Tuesday, April 28, 2009

From "walking on water: reflections on faith and art" by Madeleine L'Engle

"I was outraged a number of years ago to read a book by an eminent Freudian analyst whose theory was that all artists are neurotic, psychotic, sado/masochists, Peeping Toms; that not one is normal.

At this moment I do not know why it bothered me so. He means one thing by his labels; I would call it something quite different; but there is no denying that the artist is someone who discovers rainbow answers in the darkness, and then rushes to canvas or paper. An artist is someone who cannot rest, who can never rest as long as there is one suffering creature in this world. Along with Plato's divine madness there is also divine discontent., a longing to find the melody in the discords of chaos, the rhyme in the cacophony, the surprised smile in time of stress or strain.

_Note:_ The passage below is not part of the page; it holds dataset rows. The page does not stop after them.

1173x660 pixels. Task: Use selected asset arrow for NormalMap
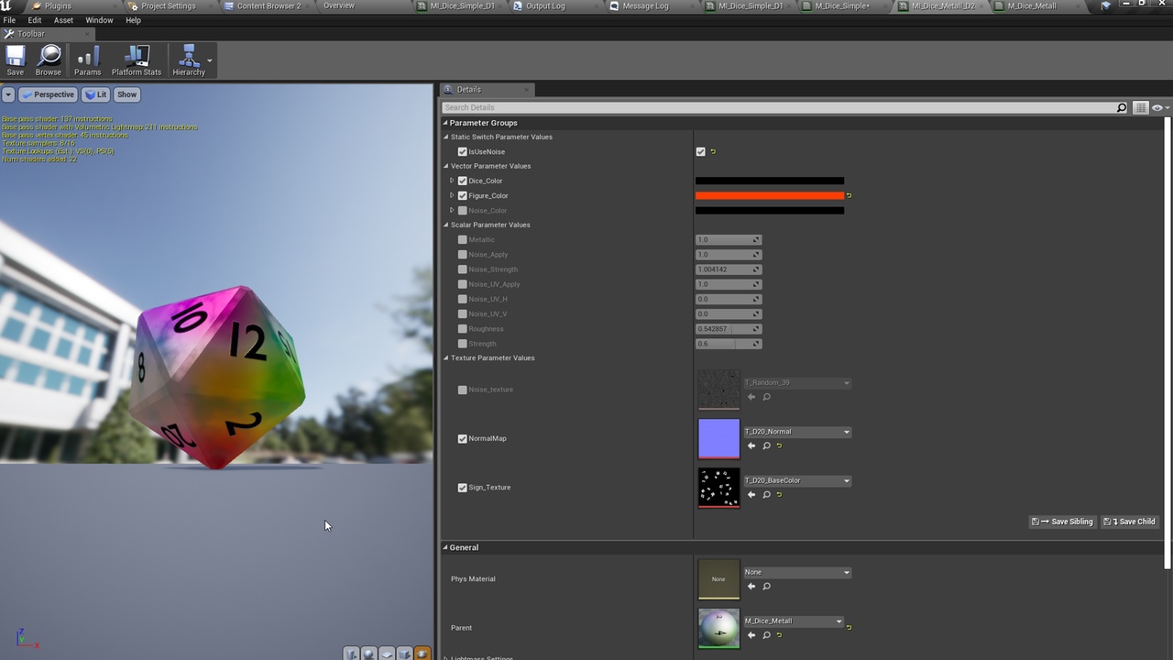point(751,446)
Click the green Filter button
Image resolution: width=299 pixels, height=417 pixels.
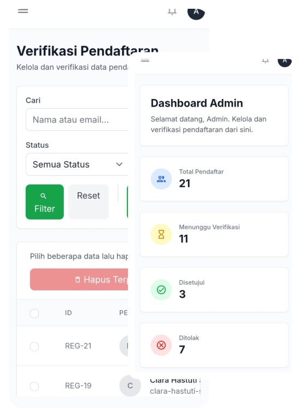tap(45, 202)
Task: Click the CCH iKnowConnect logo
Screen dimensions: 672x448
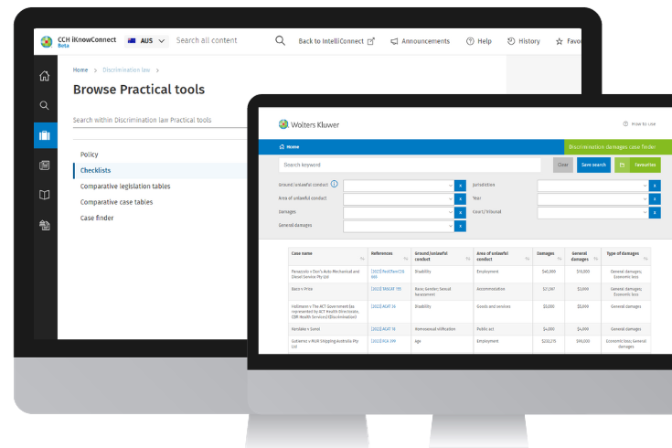Action: [47, 41]
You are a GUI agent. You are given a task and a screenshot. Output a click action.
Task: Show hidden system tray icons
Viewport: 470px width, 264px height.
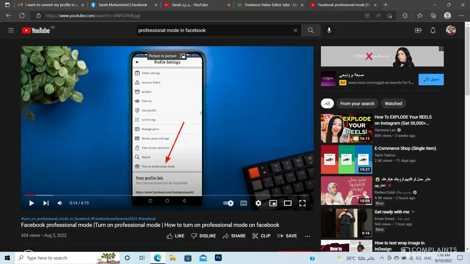coord(382,258)
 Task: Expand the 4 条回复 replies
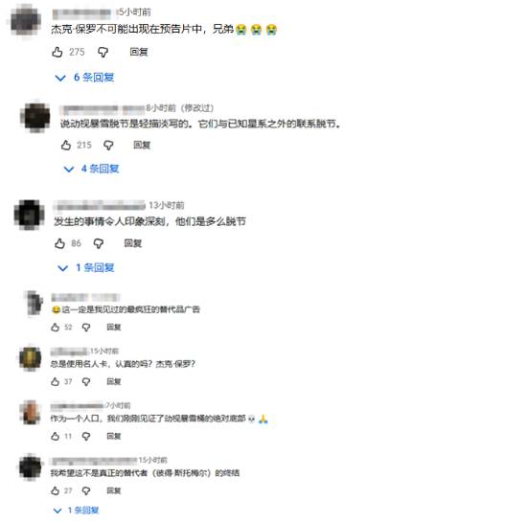[91, 169]
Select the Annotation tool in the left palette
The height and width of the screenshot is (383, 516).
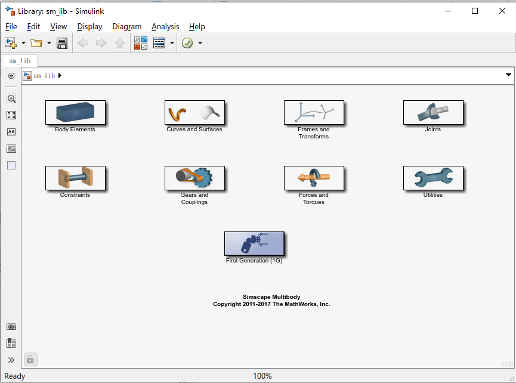11,132
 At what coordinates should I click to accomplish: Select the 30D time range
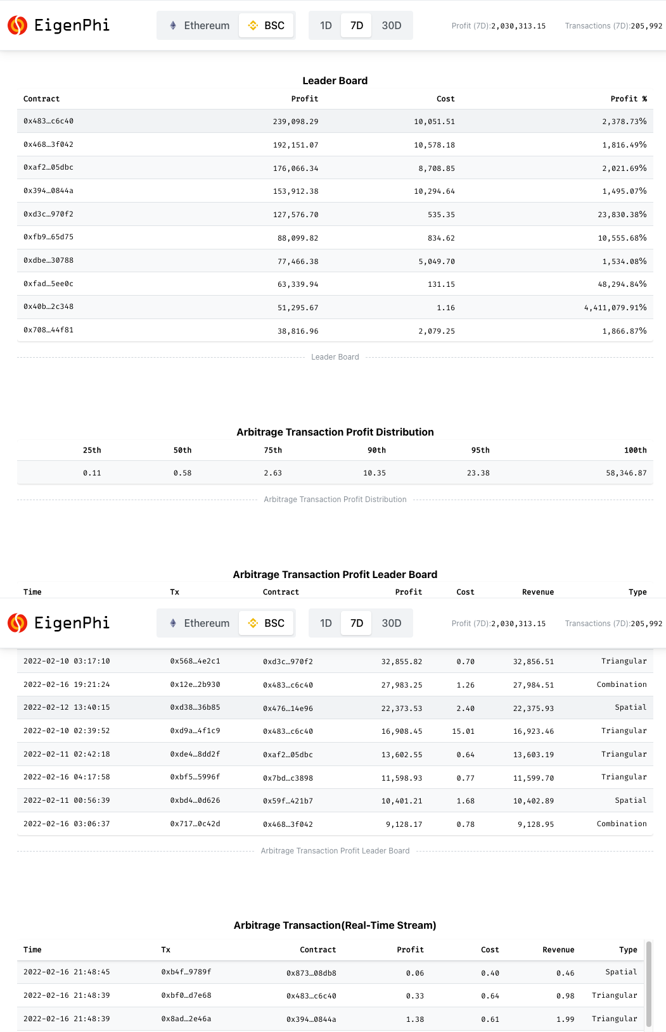[391, 25]
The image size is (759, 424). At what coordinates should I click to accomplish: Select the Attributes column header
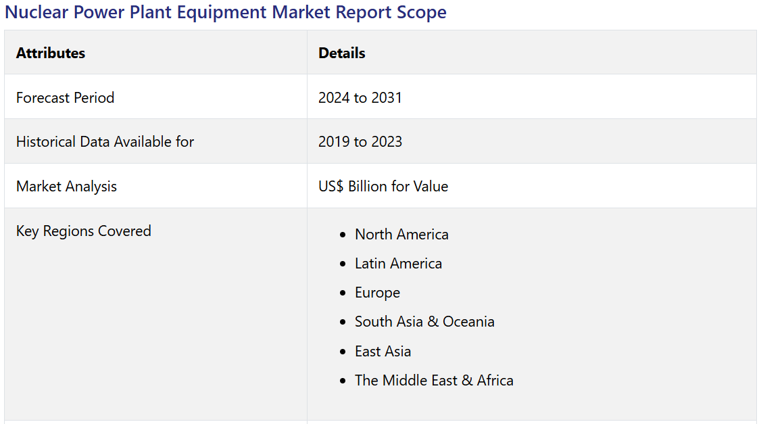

It is not that what is is not enough for it is; it is that what is had been disarranged, and is crying out to be put in place. Perhaps the artist longs to sleep well every night, to eat anything without indigestion; to feel no moral qualms: to turn off the television news and make a bologna sandwich after seeing the devastation and death caused by famine and draught and earthquake and flood. But the artist cannot manage this normalcy. Vision keeps breaking through, and must find means of expression."

Rather pertinent to what I was just talking about, I hope I can be that kind of artist.